## What you should do
Each line from the beginning of the entries below through the line that includes "Terms of Services (1062, 676)" must be returned exactly as given.

## Recorded information
┄┄┄┄┄┄┄┄┄┄
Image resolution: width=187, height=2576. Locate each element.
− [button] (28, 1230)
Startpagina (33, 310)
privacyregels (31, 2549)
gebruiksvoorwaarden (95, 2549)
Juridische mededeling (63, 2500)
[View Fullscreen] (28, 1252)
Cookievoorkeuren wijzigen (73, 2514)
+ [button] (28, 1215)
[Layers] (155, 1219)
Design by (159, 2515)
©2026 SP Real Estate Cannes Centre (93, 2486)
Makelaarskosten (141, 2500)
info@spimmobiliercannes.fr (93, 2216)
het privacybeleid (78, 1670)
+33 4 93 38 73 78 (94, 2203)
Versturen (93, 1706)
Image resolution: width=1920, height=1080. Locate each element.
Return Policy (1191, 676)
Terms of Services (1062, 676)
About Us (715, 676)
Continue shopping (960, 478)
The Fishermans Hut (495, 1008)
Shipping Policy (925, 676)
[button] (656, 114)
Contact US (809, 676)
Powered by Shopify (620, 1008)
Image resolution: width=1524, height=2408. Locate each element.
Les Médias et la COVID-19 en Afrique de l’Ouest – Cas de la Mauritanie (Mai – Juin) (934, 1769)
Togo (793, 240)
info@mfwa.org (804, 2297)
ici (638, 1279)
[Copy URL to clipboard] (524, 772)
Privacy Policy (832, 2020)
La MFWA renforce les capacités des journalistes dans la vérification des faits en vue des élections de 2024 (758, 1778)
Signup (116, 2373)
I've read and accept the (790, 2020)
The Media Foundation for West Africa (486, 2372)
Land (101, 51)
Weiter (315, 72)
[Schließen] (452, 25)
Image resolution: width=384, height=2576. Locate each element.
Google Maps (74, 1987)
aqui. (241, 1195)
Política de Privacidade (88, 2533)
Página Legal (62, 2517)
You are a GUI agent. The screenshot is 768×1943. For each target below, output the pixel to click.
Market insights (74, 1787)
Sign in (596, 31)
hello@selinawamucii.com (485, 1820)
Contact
┄┄┄┄┄┄┄┄┄┄
## Answer box
Image resolution: width=187, height=2576. Locate each element.
− [button] (28, 1230)
Startpagina (33, 310)
privacyregels (31, 2549)
gebruiksvoorwaarden (95, 2549)
Juridische mededeling (63, 2500)
[View Fullscreen] (28, 1252)
Cookievoorkeuren wijzigen (73, 2514)
+ [button] (28, 1215)
[Layers] (155, 1219)
Design by (159, 2515)
©2026 SP Real Estate Cannes Centre (93, 2486)
Makelaarskosten (141, 2500)
info@spimmobiliercannes.fr (93, 2216)
het privacybeleid (78, 1670)
+33 4 93 38 73 78 (94, 2203)
Versturen (93, 1706)
Image resolution: width=1920, height=1080. Locate each element.
Return Policy (1191, 676)
Terms of Services (1062, 676)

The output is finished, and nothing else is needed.